» WHAT YOU ARE ASKED TO DO:
From the family therapy text below, write out word for word the passage that opens with the words containing "Modern day family" and closes with "engage in conflict.".

» EXCERPT:
====================

Family therapy is a form of psychotherapy that treats two or more members of the same family. The family therapist addresses the individual family's constellation as a unique variation on a common social system. Family therapists study and help to improve the dynamics in a family in which one or more members is experiencing overt distress.
Family therapy is based on the premise that, because the interaction among family members is so close and intense, the beliefs, personalities and experiences of each member affect the well-being of the whole family. The designated "patient" in a given family not only impacts the other members, but may be the subconsciously designated representative of the entire family's inner turmoil.
Modern day family therapy is not limited to treating individuals related by blood or marriage. Any individuals living as a couple or intimate group may benefit from this type of therapy.
Family therapy may be particularly helpful for people who come from nuclear families in which there was dysfunction. Under the guidance of a skilled therapist, healthy family interactions are taught so that family members can learn ways to be supportive of one another during difficult times rather than to engage in conflict.
Reasons for Family Therapy
There are a many reasons people seek family therapy. Among the most common are the following, which may be evident in one or more family members:
- Substance abuse or alcoholism
- Depression or mood disorder
- Behavioral problems at school or work
- Marital or couple instability, sexual dysfunction or discord
- Conflict and communication problems
- Eating disorders
- Suicidal ideation or behavior
- Post-traumatic stress
- Sexual abuse suffered within or outside the family
- Illness or bereavement issues
Family therapy can also be a very successful proactive tool and is often sought out by families in which problems can be reasonably expected to develop, such as where there is a marriage which will change the family composition or in which there has recently been a death.
Benefits of Family Therapy
Perhaps the most important benefit of family therapy is that family members become aware that the family dynamic is available to change. As family members begins to understand their own complicity in family dysfunction, they are able to begin to establish more constructive behavior patterns. As each person in the family makes small positive changes, the family as a whole becomes less divisive and more supportive of all of its members.
Family therapy offers specific benefits which may include helping family members to:
- Focus on the dynamics of family behavior as a whole
- Improve communication
- See the value of working together
- Avoid scapegoating the designated "sick" family member
- Let go of dysfunctional roles such as victim, bully, fixer or enabler
- Identify problems as they arise and develop strategies to cope with them
- Feel included and respected
- Listen nonjudgmentally and express themselves noncombatively
Family Therapy Sessions
During therapy sessions, members of the family are taught to become aware of their own strengths and weakness as well as those of the other family members. All members are shown how to take responsibility for their own behavior patterns.

====================

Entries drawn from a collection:

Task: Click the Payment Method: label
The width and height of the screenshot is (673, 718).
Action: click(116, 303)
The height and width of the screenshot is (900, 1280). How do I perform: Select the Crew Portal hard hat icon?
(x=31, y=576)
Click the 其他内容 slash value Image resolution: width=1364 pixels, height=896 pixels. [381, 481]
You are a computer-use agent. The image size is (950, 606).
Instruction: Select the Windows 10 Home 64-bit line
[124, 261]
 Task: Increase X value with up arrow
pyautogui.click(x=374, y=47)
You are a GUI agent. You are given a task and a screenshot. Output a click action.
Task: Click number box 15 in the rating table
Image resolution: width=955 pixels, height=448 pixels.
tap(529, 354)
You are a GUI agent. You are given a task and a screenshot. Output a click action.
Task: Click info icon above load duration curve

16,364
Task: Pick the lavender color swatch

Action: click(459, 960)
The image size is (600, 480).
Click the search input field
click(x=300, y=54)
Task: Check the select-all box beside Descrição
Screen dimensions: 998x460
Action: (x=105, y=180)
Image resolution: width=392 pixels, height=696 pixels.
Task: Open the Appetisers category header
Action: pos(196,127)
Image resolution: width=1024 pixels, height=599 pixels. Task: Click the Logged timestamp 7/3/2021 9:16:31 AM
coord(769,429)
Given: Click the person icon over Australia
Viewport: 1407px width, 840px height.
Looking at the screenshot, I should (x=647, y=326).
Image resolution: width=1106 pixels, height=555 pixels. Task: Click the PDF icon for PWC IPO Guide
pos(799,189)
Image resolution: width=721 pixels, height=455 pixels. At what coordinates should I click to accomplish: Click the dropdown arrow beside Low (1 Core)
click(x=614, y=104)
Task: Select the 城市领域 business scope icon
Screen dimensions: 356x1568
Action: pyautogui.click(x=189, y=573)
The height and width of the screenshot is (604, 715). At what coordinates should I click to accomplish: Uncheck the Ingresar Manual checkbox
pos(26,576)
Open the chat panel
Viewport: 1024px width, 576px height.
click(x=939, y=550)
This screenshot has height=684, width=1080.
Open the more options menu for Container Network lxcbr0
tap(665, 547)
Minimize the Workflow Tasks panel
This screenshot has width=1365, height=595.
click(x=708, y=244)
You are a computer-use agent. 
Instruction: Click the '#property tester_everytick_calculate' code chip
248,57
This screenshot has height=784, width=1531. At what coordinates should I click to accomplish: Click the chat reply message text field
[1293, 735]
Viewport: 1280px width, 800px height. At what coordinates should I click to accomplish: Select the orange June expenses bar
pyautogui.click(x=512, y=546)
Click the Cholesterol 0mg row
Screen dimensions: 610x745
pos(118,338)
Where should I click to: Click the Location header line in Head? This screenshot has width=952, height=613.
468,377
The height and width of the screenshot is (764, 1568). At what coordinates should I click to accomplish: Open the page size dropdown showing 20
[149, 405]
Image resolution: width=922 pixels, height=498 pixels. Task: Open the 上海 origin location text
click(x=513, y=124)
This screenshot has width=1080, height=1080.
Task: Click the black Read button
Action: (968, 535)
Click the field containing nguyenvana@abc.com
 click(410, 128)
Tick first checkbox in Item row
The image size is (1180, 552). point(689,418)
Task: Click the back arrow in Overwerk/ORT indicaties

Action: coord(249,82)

====================

» ANSWER TO THIS PROBLEM:
Modern day family therapy is not limited to treating individuals related by blood or marriage. Any individuals living as a couple or intimate group may benefit from this type of therapy.
Family therapy may be particularly helpful for people who come from nuclear families in which there was dysfunction. Under the guidance of a skilled therapist, healthy family interactions are taught so that family members can learn ways to be supportive of one another during difficult times rather than to engage in conflict.